═══ Task data ═══

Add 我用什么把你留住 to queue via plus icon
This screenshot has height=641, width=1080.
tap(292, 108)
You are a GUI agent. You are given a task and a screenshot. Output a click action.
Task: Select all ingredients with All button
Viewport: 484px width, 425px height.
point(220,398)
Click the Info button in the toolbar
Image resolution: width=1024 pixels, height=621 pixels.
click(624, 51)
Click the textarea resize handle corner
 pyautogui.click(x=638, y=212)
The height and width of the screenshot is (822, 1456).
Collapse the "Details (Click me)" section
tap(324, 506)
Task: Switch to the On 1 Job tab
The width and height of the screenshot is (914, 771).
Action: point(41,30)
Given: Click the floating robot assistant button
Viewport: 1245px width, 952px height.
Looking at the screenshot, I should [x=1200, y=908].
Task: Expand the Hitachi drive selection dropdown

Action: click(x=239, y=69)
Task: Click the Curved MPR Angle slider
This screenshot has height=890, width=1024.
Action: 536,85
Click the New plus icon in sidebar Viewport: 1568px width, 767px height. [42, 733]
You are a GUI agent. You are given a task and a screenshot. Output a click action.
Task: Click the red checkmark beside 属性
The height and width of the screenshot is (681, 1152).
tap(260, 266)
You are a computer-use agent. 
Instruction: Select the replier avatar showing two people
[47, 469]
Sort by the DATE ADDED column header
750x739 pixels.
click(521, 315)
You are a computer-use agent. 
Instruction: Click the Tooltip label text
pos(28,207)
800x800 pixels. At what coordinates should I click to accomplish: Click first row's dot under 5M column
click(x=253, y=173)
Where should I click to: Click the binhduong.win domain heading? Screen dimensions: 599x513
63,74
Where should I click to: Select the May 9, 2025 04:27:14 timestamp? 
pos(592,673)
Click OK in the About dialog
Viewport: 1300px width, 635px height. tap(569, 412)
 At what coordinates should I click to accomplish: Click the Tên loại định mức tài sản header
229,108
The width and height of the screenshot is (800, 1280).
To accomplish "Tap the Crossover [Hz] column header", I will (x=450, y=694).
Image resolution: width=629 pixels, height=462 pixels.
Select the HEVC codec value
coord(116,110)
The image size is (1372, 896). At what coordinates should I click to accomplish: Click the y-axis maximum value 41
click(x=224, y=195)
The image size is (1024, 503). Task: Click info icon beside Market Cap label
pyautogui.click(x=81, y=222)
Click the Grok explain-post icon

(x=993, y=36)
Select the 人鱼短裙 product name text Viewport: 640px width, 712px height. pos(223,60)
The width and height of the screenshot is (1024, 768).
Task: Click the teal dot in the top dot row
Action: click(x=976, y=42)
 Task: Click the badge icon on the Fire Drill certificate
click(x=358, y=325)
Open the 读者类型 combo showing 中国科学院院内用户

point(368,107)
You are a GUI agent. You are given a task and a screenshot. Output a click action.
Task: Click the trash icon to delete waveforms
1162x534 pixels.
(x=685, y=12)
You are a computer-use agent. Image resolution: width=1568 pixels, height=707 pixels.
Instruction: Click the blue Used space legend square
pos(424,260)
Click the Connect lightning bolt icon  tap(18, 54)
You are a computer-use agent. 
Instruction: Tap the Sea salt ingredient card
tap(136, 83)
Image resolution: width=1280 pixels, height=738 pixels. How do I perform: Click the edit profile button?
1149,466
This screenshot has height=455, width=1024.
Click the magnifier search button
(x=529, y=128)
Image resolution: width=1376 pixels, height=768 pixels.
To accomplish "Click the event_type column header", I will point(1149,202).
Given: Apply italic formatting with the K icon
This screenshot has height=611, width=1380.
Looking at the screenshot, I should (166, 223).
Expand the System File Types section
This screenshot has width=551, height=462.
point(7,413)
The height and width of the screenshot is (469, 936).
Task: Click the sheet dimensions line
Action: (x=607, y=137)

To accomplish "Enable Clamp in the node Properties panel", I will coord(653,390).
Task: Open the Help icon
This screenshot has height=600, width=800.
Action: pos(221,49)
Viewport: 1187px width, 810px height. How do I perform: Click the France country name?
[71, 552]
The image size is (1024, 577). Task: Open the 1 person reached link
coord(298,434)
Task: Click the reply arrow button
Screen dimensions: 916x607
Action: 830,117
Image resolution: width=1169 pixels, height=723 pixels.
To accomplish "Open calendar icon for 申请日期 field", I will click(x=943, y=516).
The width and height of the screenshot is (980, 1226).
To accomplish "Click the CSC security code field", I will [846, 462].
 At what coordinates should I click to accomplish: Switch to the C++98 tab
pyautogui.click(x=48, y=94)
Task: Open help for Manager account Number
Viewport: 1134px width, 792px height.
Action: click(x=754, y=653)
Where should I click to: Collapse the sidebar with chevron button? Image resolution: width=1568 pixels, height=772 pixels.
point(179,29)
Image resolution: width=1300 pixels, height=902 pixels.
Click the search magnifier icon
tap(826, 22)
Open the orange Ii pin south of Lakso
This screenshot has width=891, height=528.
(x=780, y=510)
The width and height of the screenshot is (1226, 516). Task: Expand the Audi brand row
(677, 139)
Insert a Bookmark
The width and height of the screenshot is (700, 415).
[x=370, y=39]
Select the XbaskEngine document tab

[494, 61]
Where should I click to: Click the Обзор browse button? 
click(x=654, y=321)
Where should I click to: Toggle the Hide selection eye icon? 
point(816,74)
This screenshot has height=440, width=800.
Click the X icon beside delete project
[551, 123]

═══

About this task: Take the material above and print all of it exactly.

Solution:
Add 我用什么把你留住 to queue via plus icon
This screenshot has height=641, width=1080.
tap(292, 108)
You are a GUI agent. You are given a task and a screenshot. Output a click action.
Task: Select all ingredients with All button
Viewport: 484px width, 425px height.
point(220,398)
Click the Info button in the toolbar
Image resolution: width=1024 pixels, height=621 pixels.
click(624, 51)
Click the textarea resize handle corner
 pyautogui.click(x=638, y=212)
The height and width of the screenshot is (822, 1456).
Collapse the "Details (Click me)" section
tap(324, 506)
Task: Switch to the On 1 Job tab
The width and height of the screenshot is (914, 771).
Action: point(41,30)
Given: Click the floating robot assistant button
Viewport: 1245px width, 952px height.
Looking at the screenshot, I should [x=1200, y=908].
Task: Expand the Hitachi drive selection dropdown

Action: click(x=239, y=69)
Task: Click the Curved MPR Angle slider
This screenshot has height=890, width=1024.
Action: 536,85
Click the New plus icon in sidebar Viewport: 1568px width, 767px height. [42, 733]
You are a GUI agent. You are given a task and a screenshot. Output a click action.
Task: Click the red checkmark beside 属性
The height and width of the screenshot is (681, 1152).
tap(260, 266)
You are a computer-use agent. 
Instruction: Select the replier avatar showing two people
[47, 469]
Sort by the DATE ADDED column header
750x739 pixels.
click(521, 315)
You are a computer-use agent. 
Instruction: Click the Tooltip label text
pos(28,207)
800x800 pixels. At what coordinates should I click to accomplish: Click first row's dot under 5M column
click(x=253, y=173)
Where should I click to: Click the binhduong.win domain heading? Screen dimensions: 599x513
63,74
Where should I click to: Select the May 9, 2025 04:27:14 timestamp? 
pos(592,673)
Click OK in the About dialog
Viewport: 1300px width, 635px height. tap(569, 412)
 At what coordinates should I click to accomplish: Click the Tên loại định mức tài sản header
229,108
The width and height of the screenshot is (800, 1280).
To accomplish "Tap the Crossover [Hz] column header", I will (x=450, y=694).
Image resolution: width=629 pixels, height=462 pixels.
Select the HEVC codec value
coord(116,110)
The image size is (1372, 896). At what coordinates should I click to accomplish: Click the y-axis maximum value 41
click(x=224, y=195)
The image size is (1024, 503). Task: Click info icon beside Market Cap label
pyautogui.click(x=81, y=222)
Click the Grok explain-post icon

(x=993, y=36)
Select the 人鱼短裙 product name text Viewport: 640px width, 712px height. pos(223,60)
The width and height of the screenshot is (1024, 768).
Task: Click the teal dot in the top dot row
Action: click(x=976, y=42)
 Task: Click the badge icon on the Fire Drill certificate
click(x=358, y=325)
Open the 读者类型 combo showing 中国科学院院内用户

point(368,107)
You are a GUI agent. You are given a task and a screenshot. Output a click action.
Task: Click the trash icon to delete waveforms
1162x534 pixels.
(x=685, y=12)
You are a computer-use agent. Image resolution: width=1568 pixels, height=707 pixels.
Instruction: Click the blue Used space legend square
pos(424,260)
Click the Connect lightning bolt icon  tap(18, 54)
You are a computer-use agent. 
Instruction: Tap the Sea salt ingredient card
tap(136, 83)
Image resolution: width=1280 pixels, height=738 pixels. How do I perform: Click the edit profile button?
1149,466
This screenshot has height=455, width=1024.
Click the magnifier search button
(x=529, y=128)
Image resolution: width=1376 pixels, height=768 pixels.
To accomplish "Click the event_type column header", I will point(1149,202).
Given: Apply italic formatting with the K icon
This screenshot has height=611, width=1380.
Looking at the screenshot, I should (166, 223).
Expand the System File Types section
This screenshot has width=551, height=462.
point(7,413)
The height and width of the screenshot is (469, 936).
Task: Click the sheet dimensions line
Action: (x=607, y=137)

To accomplish "Enable Clamp in the node Properties panel", I will coord(653,390).
Task: Open the Help icon
This screenshot has height=600, width=800.
Action: pos(221,49)
Viewport: 1187px width, 810px height. How do I perform: Click the France country name?
[71, 552]
The image size is (1024, 577). Task: Open the 1 person reached link
coord(298,434)
Task: Click the reply arrow button
Screen dimensions: 916x607
Action: 830,117
Image resolution: width=1169 pixels, height=723 pixels.
To accomplish "Open calendar icon for 申请日期 field", I will click(x=943, y=516).
The width and height of the screenshot is (980, 1226).
To accomplish "Click the CSC security code field", I will [846, 462].
 At what coordinates should I click to accomplish: Switch to the C++98 tab
pyautogui.click(x=48, y=94)
Task: Open help for Manager account Number
Viewport: 1134px width, 792px height.
Action: click(x=754, y=653)
Where should I click to: Collapse the sidebar with chevron button? Image resolution: width=1568 pixels, height=772 pixels.
point(179,29)
Image resolution: width=1300 pixels, height=902 pixels.
Click the search magnifier icon
tap(826, 22)
Open the orange Ii pin south of Lakso
This screenshot has width=891, height=528.
(x=780, y=510)
The width and height of the screenshot is (1226, 516). Task: Expand the Audi brand row
(677, 139)
Insert a Bookmark
The width and height of the screenshot is (700, 415).
[x=370, y=39]
Select the XbaskEngine document tab

[494, 61]
Where should I click to: Click the Обзор browse button? 
click(x=654, y=321)
Where should I click to: Toggle the Hide selection eye icon? 
point(816,74)
This screenshot has height=440, width=800.
Click the X icon beside delete project
[551, 123]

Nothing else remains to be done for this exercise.